** Opening Data extract block **

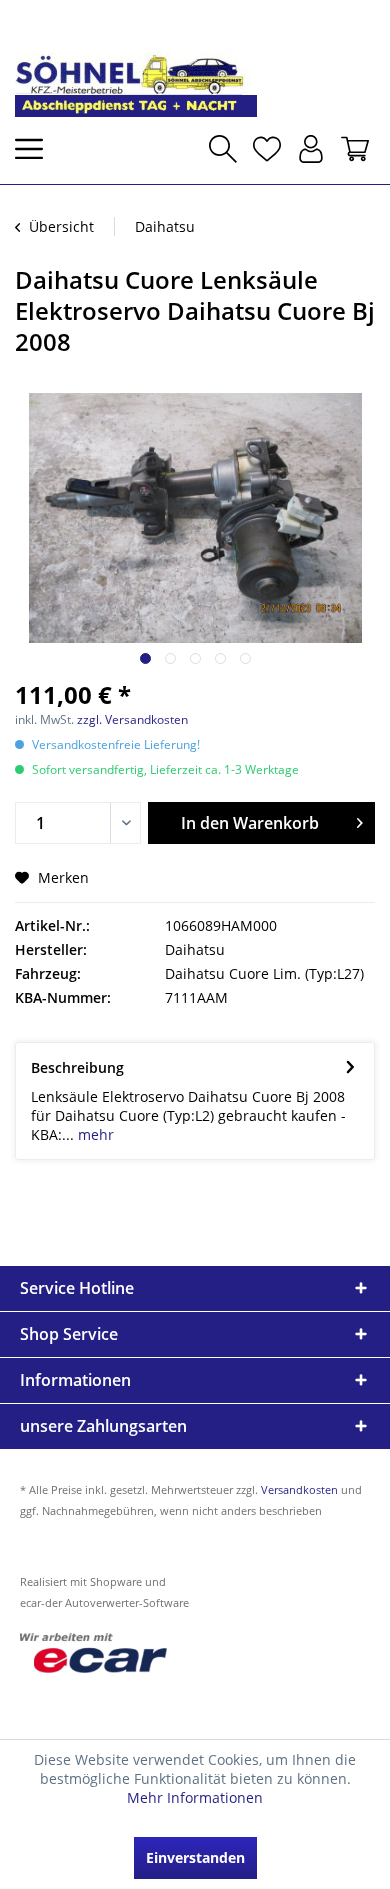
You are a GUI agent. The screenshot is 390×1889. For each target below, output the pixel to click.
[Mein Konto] (311, 149)
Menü (35, 149)
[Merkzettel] (267, 149)
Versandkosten (299, 1489)
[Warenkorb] (355, 149)
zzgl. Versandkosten (132, 719)
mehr (94, 1134)
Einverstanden (195, 1857)
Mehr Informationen (195, 1797)
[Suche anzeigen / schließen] (223, 149)
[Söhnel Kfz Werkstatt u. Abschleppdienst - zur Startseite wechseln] (136, 66)
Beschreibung (77, 1067)
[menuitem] (35, 149)
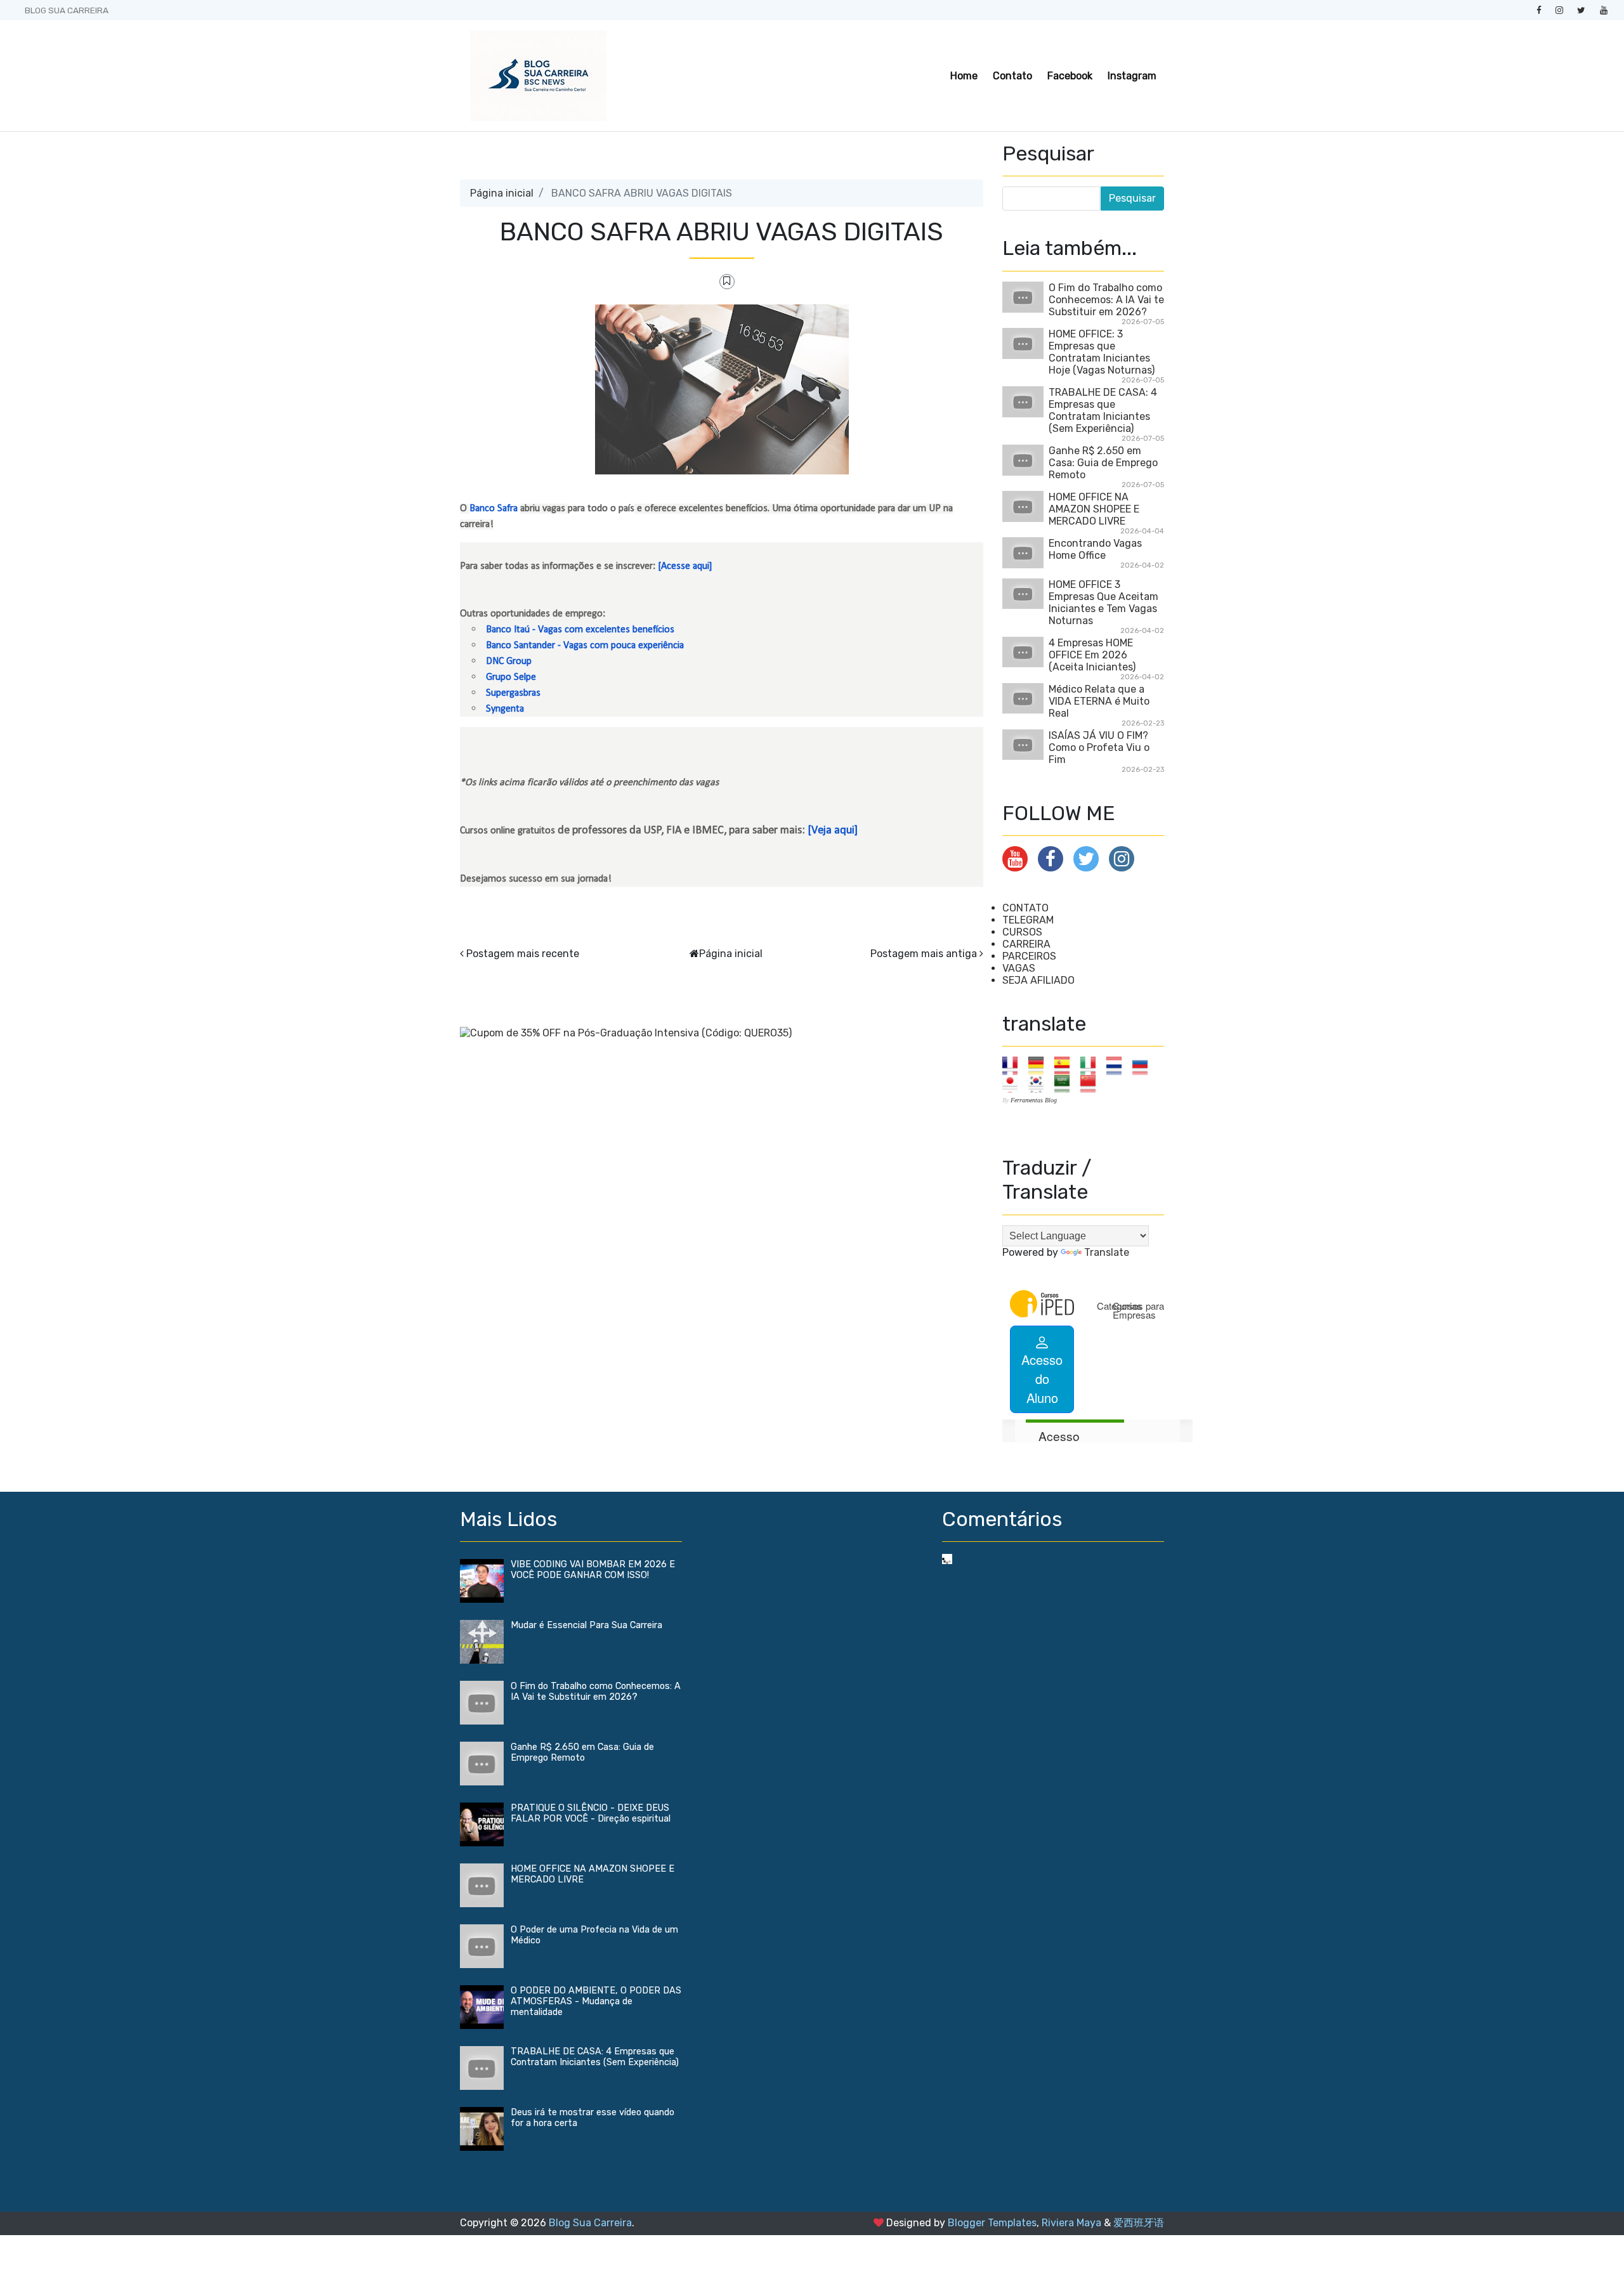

** Closing Data extract block **

• Your objective: Beginning at the line that contains "Mehr Informationen (195, 1797)" and ending at the last line of the data, return each line exactly; no picture belongs in the copy.

• Answer section:
Mehr Informationen (195, 1797)
[Suche anzeigen / schließen] (223, 149)
[Söhnel Kfz Werkstatt u. Abschleppdienst - zur Startseite wechseln] (136, 66)
Beschreibung (77, 1067)
[menuitem] (35, 149)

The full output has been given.